- **Assignment**: Type out every line of the data again, exactly.

***

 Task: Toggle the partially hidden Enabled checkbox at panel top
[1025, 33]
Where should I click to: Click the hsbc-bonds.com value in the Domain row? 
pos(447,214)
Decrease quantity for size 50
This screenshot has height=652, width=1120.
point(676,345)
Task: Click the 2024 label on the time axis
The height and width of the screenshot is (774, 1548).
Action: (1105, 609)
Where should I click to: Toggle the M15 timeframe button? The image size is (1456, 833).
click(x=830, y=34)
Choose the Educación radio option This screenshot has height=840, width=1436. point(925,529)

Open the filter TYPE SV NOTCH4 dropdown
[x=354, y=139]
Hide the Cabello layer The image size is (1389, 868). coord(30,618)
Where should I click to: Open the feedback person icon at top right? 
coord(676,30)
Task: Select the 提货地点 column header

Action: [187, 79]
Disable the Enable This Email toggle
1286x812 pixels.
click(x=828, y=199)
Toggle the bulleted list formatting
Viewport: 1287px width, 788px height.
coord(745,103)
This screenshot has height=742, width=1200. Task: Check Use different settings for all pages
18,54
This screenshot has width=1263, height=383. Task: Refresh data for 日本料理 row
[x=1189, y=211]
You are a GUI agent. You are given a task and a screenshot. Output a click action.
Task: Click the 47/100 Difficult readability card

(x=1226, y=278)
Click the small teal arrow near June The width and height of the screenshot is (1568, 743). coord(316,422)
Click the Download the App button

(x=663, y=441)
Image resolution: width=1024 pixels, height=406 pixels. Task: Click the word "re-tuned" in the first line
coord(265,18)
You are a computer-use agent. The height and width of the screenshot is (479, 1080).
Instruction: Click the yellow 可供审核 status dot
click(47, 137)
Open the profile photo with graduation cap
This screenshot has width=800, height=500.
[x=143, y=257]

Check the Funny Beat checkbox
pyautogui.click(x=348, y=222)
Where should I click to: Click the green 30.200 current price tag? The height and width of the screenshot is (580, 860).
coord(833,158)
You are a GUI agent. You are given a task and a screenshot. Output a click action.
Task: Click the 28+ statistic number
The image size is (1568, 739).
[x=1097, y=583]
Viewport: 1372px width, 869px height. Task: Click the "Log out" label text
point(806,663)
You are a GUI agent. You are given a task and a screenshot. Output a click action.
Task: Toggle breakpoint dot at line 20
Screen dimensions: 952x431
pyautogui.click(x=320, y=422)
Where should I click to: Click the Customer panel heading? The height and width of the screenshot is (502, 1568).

***

- **Output**:
 Task: Toggle the partially hidden Enabled checkbox at panel top
[1025, 33]
Where should I click to: Click the hsbc-bonds.com value in the Domain row? 
pos(447,214)
Decrease quantity for size 50
This screenshot has height=652, width=1120.
point(676,345)
Task: Click the 2024 label on the time axis
The height and width of the screenshot is (774, 1548).
Action: (1105, 609)
Where should I click to: Toggle the M15 timeframe button? The image size is (1456, 833).
click(x=830, y=34)
Choose the Educación radio option This screenshot has height=840, width=1436. point(925,529)

Open the filter TYPE SV NOTCH4 dropdown
[x=354, y=139]
Hide the Cabello layer The image size is (1389, 868). coord(30,618)
Where should I click to: Open the feedback person icon at top right? 
coord(676,30)
Task: Select the 提货地点 column header

Action: [187, 79]
Disable the Enable This Email toggle
1286x812 pixels.
click(x=828, y=199)
Toggle the bulleted list formatting
Viewport: 1287px width, 788px height.
coord(745,103)
This screenshot has height=742, width=1200. Task: Check Use different settings for all pages
18,54
This screenshot has width=1263, height=383. Task: Refresh data for 日本料理 row
[x=1189, y=211]
You are a GUI agent. You are given a task and a screenshot. Output a click action.
Task: Click the 47/100 Difficult readability card

(x=1226, y=278)
Click the small teal arrow near June The width and height of the screenshot is (1568, 743). coord(316,422)
Click the Download the App button

(x=663, y=441)
Image resolution: width=1024 pixels, height=406 pixels. Task: Click the word "re-tuned" in the first line
coord(265,18)
You are a computer-use agent. The height and width of the screenshot is (479, 1080).
Instruction: Click the yellow 可供审核 status dot
click(47, 137)
Open the profile photo with graduation cap
This screenshot has width=800, height=500.
[x=143, y=257]

Check the Funny Beat checkbox
pyautogui.click(x=348, y=222)
Where should I click to: Click the green 30.200 current price tag? The height and width of the screenshot is (580, 860).
coord(833,158)
You are a GUI agent. You are given a task and a screenshot. Output a click action.
Task: Click the 28+ statistic number
The image size is (1568, 739).
[x=1097, y=583]
Viewport: 1372px width, 869px height. Task: Click the "Log out" label text
point(806,663)
You are a GUI agent. You are given a task and a screenshot. Output a click action.
Task: Toggle breakpoint dot at line 20
Screen dimensions: 952x431
pyautogui.click(x=320, y=422)
Where should I click to: Click the Customer panel heading? The height and width of the screenshot is (502, 1568).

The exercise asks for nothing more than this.